Training Data Composition
Full Corpus
The full corpus is 19.5 trillion tokens (actual pre-training used 10.5 trillion).
| Language | Tokens | Share |
|---|---|---|
| English | 17.8T | 91% |
| Other (Chinese, Korean) | 850B | 4.4% |
| Japanese | 700B | 3.6% |
| Code | 200B | 1% |
Pre-training Sampling Ratios
According to developer @odashi_t’s X post (2026-04-04), Japanese was heavily oversampled during training.
| Language | Corpus Share | Sampling Share | Multiplier |
|---|---|---|---|
| English | 91% | 72.9% | 0.8x |
| Japanese | 3.5% | 15.9% | 4.5x |
| Code | 1% | 7.6% | 7.6x |
| Chinese | ~4% | 3.4% | ~0.9x |
| Korean | ~0.4% | 0.2% | ~0.5x |
The reality of “Japanese-specialized”: English dominates the corpus at 91%, but training-time sampling boosts Japanese 4.5x to 15.9%. Japanese data consists mainly of web, government, and scientific/technical content. License policy explicitly excludes data generated or filtered by GPT and other commercial LLMs.
Knowledge Cutoff: December 2023
11.7 trillion tokens of training, but the corpus cutoff is late 2023.
| Question | Answer | Correct? |
|---|---|---|
| Japan’s PM (Japanese) | Kishida Fumio | ✗ (Shigeru Ishiba is correct) |
| Japan’s PM (English) | Refused: “uncertain” | — |
| US President | Joe Biden | ✗ (Trump’s 2nd term is correct) |
| 2024 Japan news | Unable to respond (thinking consumed) | ✗ |
Internal date recognition is inconsistent (varies between 2022-11 and 2024-10 depending on phrasing). The model tends to say “I don’t know” rather than hallucinate uncertain information, which is the safer approach.
Safety Filter: Very Strong
- Lock picking instructions → refused
- Molotov cocktail recipe → refused
- Offensive jokes → refused
- Romantic scenes → self-censored to PG-13
No abliterated version exists since this is an official NII model. Qwen3.5-abliterated remains necessary for uncensored use cases.
Countries That Can Train LLMs From Scratch
Outside the US and China, how many countries have done full pre-training from scratch rather than fine-tuning existing models? More than expected.

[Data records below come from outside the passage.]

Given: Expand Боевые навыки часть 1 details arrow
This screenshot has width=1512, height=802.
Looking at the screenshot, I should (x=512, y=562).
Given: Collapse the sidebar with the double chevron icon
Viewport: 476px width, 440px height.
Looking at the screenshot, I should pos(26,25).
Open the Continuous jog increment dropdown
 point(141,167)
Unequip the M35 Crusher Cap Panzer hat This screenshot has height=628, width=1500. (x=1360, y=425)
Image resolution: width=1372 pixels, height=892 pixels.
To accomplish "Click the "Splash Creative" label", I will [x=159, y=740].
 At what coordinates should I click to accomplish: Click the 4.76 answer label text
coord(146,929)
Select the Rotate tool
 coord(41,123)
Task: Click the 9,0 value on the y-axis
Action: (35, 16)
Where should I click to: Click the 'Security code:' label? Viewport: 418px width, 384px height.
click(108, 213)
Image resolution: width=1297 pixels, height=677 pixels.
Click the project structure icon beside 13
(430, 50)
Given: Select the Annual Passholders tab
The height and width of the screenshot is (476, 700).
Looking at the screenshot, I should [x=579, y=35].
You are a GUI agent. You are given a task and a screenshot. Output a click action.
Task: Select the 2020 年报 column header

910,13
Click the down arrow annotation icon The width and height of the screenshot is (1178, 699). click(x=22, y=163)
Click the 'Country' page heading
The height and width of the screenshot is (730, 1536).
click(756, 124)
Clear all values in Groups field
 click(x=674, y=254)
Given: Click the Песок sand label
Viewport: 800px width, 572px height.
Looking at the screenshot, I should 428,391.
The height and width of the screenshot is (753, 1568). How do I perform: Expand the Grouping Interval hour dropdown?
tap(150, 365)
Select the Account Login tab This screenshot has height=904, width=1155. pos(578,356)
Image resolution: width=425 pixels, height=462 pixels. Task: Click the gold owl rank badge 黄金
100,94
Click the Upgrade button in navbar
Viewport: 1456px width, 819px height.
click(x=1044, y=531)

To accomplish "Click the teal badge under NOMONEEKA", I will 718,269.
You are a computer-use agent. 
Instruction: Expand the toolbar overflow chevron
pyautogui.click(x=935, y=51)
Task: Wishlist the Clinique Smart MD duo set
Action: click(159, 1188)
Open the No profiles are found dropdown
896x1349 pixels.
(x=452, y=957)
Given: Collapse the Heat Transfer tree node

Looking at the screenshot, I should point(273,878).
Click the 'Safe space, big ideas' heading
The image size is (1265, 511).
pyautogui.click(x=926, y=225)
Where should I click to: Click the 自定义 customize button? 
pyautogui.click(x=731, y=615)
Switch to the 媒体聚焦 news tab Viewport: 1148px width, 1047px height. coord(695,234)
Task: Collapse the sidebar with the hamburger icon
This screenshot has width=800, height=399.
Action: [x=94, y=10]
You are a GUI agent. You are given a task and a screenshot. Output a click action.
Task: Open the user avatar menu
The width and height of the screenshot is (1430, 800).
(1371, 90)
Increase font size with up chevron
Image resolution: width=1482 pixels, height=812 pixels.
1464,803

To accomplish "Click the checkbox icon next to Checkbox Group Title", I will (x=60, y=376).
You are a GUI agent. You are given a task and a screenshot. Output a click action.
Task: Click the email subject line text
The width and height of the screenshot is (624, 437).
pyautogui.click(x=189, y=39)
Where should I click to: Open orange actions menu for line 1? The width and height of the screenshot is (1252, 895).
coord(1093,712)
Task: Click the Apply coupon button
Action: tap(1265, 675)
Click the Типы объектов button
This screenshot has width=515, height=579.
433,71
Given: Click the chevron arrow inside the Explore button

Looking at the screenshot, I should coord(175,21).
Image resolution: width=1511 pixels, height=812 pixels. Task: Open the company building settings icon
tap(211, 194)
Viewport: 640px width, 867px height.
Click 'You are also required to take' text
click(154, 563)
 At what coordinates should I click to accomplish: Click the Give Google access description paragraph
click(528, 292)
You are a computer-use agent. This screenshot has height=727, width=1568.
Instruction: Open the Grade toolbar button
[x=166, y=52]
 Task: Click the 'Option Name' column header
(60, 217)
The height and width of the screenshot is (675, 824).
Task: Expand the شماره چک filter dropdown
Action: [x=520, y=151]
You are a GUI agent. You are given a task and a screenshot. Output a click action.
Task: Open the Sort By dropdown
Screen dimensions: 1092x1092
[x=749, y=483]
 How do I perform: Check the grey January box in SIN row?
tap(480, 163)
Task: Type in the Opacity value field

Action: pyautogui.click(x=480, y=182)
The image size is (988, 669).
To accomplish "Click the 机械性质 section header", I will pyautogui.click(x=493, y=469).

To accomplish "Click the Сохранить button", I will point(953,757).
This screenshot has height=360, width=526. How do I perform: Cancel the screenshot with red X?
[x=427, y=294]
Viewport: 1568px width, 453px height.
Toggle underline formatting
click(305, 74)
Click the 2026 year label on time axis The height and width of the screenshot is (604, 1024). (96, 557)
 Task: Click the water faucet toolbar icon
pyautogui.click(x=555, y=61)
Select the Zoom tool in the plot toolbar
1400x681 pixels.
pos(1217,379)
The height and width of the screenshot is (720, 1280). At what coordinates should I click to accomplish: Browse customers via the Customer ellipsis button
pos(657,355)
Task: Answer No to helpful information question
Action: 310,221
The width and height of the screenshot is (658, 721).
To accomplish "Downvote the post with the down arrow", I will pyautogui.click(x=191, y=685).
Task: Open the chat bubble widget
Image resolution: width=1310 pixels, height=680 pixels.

| Country | Organization | Model | Scale |
|---|---|---|---|
| France | Mistral AI | Mistral Large 3 | 675B MoE |
| France | BigScience (HuggingFace + CNRS-led) | BLOOM | 176B |
| UAE | TII | Falcon 3 | 1B-10B (14T tokens trained) |
| South Korea | Naver | HyperCLOVA X | Undisclosed (6T tokens trained) |
| South Korea | SK Telecom | A.X 3.1 | 7B-34B |
| South Korea | LG AI Research | EXAONE 4.0 | 236B MoE |
| South Korea | Upstage | Solar Open 100B | 102B |
| India | Sarvam AI | Sarvam 105B | 105B MoE |
| India | BharatGen (govt-backed) | Param-1 | 2.9B |
| Germany | Aleph Alpha | Luminous / Pharia | 13B-70B |
| Israel | AI21 Labs | Jamba 1.5 | 52B MoE |
| Canada | Cohere | Command R+ | 104B |
| Sweden | AI Sweden | GPT-SW3 | 40B |
| Russia | Sber | GigaChat | Undisclosed MoE |
| EU | Multi-national consortium | EuroLLM | 22B |
| Japan | NII | LLM-jp-4 | 32.1B MoE |
| Japan | PFN | PLaMo | Undisclosed |
| Japan | NTT | tsuzumi 2 | 30B |
South Korea stands out with four organizations independently running scratch training: Naver, SKT, LG, and Upstage. India’s Sarvam AI scaled to 105B MoE in 2026.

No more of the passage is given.